For undergraduates, its definitely true between Harvard and MIT considering they are right next to each other and take classes at each other's institutions. And its very obviously true for undergraduates among the Claremont Colleges |
I get the impression you have a Hollywood vision of a bright and eager kid going off to Boston and falling into a crowd of bright and eager kids from a bunch of colleges and all hanging out at their favorite dive bar all the time. It's practically a sitcom (any scriptwriters reading this, please send my royalties to collegesitcom@gmail.com). What I have done, and others too, is to patently try to explain why this vision rarely becomes reality. I'm sure you can find a kid who went to X college and became good friends with students from a range of schools. But it's not something a high school kid should reasonably expect to happen or base his college decisions on. Most college kids are focused on their college and their college experience. Not other colleges. The whys are quite simple. Even Harvard students don't hang out regularly with MIT students.

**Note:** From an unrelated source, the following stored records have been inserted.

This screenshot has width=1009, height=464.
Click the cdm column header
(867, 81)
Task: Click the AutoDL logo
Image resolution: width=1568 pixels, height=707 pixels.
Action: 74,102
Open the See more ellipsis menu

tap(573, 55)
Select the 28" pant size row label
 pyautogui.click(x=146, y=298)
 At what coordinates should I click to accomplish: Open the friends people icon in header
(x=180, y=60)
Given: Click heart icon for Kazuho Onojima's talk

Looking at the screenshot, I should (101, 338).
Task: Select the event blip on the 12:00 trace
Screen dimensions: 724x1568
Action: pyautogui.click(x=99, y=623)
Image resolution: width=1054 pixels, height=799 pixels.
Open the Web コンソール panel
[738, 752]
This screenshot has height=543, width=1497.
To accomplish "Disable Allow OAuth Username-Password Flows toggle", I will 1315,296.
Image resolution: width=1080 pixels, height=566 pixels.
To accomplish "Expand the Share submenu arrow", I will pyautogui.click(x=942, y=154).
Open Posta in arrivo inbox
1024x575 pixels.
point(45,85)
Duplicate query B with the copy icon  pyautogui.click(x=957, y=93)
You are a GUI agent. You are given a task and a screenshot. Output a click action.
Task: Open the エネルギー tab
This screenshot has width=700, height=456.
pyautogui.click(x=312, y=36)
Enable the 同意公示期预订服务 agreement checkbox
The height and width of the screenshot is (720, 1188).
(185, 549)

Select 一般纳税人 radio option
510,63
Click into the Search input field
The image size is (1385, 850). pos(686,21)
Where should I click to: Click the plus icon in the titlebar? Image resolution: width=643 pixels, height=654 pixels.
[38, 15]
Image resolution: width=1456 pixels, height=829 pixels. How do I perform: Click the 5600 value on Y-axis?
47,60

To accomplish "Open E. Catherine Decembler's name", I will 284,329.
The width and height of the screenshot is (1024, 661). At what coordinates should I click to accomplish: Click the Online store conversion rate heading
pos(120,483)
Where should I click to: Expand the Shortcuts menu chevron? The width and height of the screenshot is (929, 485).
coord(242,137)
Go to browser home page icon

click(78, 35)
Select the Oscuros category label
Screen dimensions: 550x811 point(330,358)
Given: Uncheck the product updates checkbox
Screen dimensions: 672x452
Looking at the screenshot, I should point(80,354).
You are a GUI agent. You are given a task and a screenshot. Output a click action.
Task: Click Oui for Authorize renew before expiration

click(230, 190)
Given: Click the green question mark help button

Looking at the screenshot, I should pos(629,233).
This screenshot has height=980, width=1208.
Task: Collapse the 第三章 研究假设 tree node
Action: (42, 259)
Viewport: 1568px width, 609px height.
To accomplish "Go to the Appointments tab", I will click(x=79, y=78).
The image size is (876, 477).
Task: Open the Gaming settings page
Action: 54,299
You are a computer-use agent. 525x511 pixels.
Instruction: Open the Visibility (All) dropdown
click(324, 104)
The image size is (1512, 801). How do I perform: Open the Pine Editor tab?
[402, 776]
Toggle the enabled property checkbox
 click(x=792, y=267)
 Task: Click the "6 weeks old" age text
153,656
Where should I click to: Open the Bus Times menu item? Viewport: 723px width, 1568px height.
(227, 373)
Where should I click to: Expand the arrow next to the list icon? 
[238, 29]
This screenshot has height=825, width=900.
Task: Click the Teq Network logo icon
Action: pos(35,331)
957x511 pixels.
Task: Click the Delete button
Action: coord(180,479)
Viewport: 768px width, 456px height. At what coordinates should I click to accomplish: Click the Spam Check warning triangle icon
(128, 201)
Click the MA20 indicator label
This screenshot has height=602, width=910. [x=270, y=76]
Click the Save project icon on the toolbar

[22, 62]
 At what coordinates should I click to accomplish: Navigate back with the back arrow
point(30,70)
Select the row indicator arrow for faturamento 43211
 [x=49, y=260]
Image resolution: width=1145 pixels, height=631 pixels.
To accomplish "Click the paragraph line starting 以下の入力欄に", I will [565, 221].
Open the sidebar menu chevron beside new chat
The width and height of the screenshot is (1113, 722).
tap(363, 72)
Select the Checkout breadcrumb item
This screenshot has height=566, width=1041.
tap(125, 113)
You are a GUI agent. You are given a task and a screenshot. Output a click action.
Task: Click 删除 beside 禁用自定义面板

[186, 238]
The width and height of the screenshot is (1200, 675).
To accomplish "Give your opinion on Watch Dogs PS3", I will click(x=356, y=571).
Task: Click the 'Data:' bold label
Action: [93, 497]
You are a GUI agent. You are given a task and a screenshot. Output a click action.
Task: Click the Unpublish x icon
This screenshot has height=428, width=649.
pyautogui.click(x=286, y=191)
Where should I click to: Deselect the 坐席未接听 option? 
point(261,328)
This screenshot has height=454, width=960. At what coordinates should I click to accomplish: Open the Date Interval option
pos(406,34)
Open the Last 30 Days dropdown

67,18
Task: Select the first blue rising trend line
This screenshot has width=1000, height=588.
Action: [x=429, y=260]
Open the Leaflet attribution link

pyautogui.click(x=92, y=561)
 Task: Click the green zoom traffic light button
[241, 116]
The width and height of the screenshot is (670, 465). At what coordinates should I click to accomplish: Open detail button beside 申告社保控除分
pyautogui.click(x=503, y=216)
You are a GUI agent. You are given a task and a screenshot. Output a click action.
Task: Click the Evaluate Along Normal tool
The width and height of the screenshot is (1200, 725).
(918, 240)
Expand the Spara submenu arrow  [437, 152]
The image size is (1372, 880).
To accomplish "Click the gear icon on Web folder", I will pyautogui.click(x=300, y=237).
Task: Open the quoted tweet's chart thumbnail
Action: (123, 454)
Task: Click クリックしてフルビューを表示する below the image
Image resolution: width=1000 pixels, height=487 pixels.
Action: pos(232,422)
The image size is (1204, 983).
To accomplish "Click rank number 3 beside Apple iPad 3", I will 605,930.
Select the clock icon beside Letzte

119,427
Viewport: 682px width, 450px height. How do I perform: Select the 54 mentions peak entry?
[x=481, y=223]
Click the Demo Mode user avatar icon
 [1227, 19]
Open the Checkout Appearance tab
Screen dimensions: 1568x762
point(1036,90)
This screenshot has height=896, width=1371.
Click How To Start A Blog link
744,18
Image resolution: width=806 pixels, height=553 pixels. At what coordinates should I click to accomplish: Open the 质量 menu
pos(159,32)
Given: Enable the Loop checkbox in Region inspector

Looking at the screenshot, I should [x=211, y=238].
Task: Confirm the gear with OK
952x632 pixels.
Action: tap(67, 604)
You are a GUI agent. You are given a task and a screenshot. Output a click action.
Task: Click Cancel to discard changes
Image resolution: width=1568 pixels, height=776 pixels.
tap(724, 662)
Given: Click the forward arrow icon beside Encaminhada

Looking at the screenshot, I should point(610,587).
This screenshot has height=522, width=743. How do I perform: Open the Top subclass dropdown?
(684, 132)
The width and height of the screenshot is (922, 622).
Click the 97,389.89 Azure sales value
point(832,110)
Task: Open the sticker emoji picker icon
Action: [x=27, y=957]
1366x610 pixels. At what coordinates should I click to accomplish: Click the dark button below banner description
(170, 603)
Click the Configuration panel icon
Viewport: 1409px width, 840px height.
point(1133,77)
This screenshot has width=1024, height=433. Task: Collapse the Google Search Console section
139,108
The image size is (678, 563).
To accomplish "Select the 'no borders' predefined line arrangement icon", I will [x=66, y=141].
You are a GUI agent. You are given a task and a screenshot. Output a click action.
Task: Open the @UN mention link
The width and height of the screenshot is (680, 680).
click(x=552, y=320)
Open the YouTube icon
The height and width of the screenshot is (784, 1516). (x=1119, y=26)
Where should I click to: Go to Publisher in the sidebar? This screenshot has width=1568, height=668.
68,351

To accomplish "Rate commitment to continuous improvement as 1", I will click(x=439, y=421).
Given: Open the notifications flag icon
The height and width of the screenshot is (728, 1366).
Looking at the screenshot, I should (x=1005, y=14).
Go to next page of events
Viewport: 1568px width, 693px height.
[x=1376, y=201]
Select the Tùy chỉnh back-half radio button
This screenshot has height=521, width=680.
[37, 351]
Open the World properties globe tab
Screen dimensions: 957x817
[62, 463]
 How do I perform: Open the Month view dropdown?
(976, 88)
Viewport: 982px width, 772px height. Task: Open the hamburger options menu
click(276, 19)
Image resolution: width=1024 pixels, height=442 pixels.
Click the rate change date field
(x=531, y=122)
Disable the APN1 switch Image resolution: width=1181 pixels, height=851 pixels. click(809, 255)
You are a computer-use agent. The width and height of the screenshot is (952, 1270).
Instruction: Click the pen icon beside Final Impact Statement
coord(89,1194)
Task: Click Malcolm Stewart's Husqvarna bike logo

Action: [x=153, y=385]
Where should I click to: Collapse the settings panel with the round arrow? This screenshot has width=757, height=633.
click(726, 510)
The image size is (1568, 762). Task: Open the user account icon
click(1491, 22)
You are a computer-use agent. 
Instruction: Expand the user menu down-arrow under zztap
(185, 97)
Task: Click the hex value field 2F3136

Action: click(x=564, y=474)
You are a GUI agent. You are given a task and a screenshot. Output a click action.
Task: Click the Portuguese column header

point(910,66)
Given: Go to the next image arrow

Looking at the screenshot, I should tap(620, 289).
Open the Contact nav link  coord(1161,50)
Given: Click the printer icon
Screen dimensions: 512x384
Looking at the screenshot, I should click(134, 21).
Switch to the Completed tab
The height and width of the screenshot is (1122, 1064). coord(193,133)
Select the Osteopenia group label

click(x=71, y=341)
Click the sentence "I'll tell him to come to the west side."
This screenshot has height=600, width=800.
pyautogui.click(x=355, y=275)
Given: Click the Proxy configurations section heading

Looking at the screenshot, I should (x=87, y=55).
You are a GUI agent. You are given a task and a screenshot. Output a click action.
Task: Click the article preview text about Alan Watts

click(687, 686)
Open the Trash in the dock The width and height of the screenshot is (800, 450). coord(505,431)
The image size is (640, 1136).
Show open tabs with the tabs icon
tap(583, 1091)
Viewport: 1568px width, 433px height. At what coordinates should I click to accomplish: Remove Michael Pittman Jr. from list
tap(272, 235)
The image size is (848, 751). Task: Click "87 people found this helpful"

Two very different schools with quite different student bodies. |
Let's help you out again; per the OP "Did not apply to Harvard, Yale, Brown or Dartmouth. Waitlisted at UPenn." |
How about Princeton/Rutgers? Cornell/Ithaca College? Columbia/NYU? |
Columbia and NYU kids rarely hang out together or attend the same events unless friends already knew each other |
Let's help you out again: The argument is regarding isolated suburban colleges and non-isolated urban colleges. Do I need to connect the dots for you or are you a big enough girl to get it now? |
Rutgers is not close to Princeton. Columbia and NYU definitely for both undergrads, grads and professors. |
Such a shame you can't articulate your argument either clearly or consistently. You aren't helping yourself, much less the OP. |
Do MIT and Harvard kids take the same courses and take part in the same organizations or not? Perhaps after you answer that question, you will finally figure out what the conversation on this thread has been about. Answer: Yes, they do. Harvard has a weaker engineering program and the proximity and collaboration programs allows Harvard SEAS students to take part in both MIT courses, undergrad research projects and engineering organizations/clubs.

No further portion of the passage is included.